Tracking The Mind: Measuring Social Media Behaviour
Professor Ding received her BSc. and MSc. degree from Nanjing University and PhD degree from the National University of Singapore. She joined the Department of Computer Science at Ryerson University in 2003, where she holds the rank of professor.
Her research interests are in the areas of service computing, data analytic services in the cloud, recommendation systems, social network analysis, and Quality of Services.
Currently, a primary focus of her work is on cloudbased service selection and recommendation, and behavior analytics for social networks, such as Facebook. Her current research projects, funded by Natural Sciences and Engineering Research Council of Canada and Canada Foundation for Innovation, examine quality recommendation for software service provisioning and QoS-based web service selection and ranking.

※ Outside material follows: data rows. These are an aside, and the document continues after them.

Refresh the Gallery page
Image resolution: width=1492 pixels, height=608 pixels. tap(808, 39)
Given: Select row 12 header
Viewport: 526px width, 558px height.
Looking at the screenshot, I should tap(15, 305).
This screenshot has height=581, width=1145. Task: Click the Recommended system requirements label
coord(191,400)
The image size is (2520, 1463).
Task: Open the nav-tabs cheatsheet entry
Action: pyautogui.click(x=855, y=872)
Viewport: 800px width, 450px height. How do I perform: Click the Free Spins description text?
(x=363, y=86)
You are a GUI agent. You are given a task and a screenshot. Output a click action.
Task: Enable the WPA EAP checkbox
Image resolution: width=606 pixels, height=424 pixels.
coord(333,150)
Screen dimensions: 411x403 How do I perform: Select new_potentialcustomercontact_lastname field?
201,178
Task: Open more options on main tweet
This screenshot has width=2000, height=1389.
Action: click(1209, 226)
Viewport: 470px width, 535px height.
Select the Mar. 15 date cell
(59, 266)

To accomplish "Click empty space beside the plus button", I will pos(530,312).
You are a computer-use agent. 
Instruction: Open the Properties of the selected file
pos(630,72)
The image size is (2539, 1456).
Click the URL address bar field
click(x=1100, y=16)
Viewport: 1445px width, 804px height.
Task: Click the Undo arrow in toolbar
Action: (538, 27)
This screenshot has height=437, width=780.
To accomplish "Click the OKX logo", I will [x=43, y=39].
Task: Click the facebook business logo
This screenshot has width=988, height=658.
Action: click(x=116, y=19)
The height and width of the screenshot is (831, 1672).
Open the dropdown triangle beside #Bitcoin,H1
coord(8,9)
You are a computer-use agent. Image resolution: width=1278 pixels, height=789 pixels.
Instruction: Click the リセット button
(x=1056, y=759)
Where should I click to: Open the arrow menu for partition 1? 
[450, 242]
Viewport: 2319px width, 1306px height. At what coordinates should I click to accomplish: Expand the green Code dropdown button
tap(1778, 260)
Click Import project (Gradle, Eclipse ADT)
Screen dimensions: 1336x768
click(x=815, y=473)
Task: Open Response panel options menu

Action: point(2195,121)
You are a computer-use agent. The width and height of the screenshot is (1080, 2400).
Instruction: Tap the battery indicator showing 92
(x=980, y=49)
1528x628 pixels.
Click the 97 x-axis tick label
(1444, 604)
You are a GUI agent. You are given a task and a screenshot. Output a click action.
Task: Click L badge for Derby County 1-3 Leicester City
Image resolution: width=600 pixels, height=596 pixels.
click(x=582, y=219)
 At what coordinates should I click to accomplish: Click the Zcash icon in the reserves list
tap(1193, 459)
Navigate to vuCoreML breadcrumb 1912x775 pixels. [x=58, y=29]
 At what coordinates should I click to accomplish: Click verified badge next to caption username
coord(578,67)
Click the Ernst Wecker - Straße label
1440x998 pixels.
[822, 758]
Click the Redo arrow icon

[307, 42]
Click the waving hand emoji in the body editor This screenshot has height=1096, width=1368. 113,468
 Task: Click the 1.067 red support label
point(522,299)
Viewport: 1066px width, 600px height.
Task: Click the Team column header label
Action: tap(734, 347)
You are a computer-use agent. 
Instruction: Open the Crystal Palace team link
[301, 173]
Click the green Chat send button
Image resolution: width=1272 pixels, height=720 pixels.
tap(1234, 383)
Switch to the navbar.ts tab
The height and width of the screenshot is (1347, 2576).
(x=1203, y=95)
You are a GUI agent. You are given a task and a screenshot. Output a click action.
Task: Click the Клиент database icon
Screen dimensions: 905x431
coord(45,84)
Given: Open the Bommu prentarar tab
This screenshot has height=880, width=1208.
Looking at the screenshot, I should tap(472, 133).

Organic Synthesis: Creating Efficient Solutions
AI is a broad activity that includes several exciting research areas. One of the key issues is how creative human problem solving can be automated within the available computational resources. Mikhail Soutchanski works in this direction using a principled approach to reasoning about actions. Using this approach problem solving can be represented symbolically in a logical language. Soutchanski works both on foundational problems in AI and on applications of AI to solving the organic synthesis problem. The organic synthesis problem is about finding a sequence of reactions that can produce the target molecule from a given set of initial molecules. Since molecules can be represented as graphs and reactions as graph transformations, this problem is readily representable in terms of symbol manipulation. Efficient algorithms and data structures for solving some of the feasible instances of this problem can have a number of practical applications ranging from designing new medicines to developing Web based tutoring systems that help students to learn how the organic synthesis problem can be solved.